**Exercise aim**
Your answer should be every line with the word "icon", copied from the data below.

--------------------------------

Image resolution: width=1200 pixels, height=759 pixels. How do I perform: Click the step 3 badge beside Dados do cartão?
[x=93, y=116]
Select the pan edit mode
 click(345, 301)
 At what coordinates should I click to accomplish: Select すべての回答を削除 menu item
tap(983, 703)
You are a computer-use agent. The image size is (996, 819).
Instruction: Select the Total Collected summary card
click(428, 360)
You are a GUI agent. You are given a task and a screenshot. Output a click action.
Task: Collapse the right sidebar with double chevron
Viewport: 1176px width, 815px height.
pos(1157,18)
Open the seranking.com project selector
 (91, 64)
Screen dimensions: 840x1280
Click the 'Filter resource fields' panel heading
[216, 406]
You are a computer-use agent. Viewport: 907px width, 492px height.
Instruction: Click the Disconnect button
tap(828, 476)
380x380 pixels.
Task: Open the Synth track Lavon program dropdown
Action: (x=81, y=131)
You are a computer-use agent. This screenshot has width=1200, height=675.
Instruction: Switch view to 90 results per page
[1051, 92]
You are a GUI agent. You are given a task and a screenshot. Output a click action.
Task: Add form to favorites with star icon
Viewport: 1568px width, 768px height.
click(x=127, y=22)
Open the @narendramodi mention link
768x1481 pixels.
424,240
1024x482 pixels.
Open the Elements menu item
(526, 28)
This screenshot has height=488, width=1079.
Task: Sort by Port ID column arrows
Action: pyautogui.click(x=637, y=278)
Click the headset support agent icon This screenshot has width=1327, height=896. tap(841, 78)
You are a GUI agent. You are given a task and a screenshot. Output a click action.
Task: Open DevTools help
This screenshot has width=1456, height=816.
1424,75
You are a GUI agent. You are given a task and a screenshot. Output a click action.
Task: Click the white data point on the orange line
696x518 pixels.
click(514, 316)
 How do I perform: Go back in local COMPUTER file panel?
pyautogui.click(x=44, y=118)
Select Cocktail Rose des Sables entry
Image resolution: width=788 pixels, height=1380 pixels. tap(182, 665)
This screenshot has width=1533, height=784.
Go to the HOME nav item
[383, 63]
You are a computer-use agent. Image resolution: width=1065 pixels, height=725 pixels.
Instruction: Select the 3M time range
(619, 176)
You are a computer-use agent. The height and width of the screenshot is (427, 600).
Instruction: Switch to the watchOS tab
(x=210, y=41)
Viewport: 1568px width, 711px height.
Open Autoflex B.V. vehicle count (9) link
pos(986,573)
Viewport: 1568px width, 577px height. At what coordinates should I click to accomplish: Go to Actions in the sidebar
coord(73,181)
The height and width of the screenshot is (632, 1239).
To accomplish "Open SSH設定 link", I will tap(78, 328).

--------------------------------

**Task output**
Task: Add form to favorites with star icon
Click the headset support agent icon This screenshot has width=1327, height=896. tap(841, 78)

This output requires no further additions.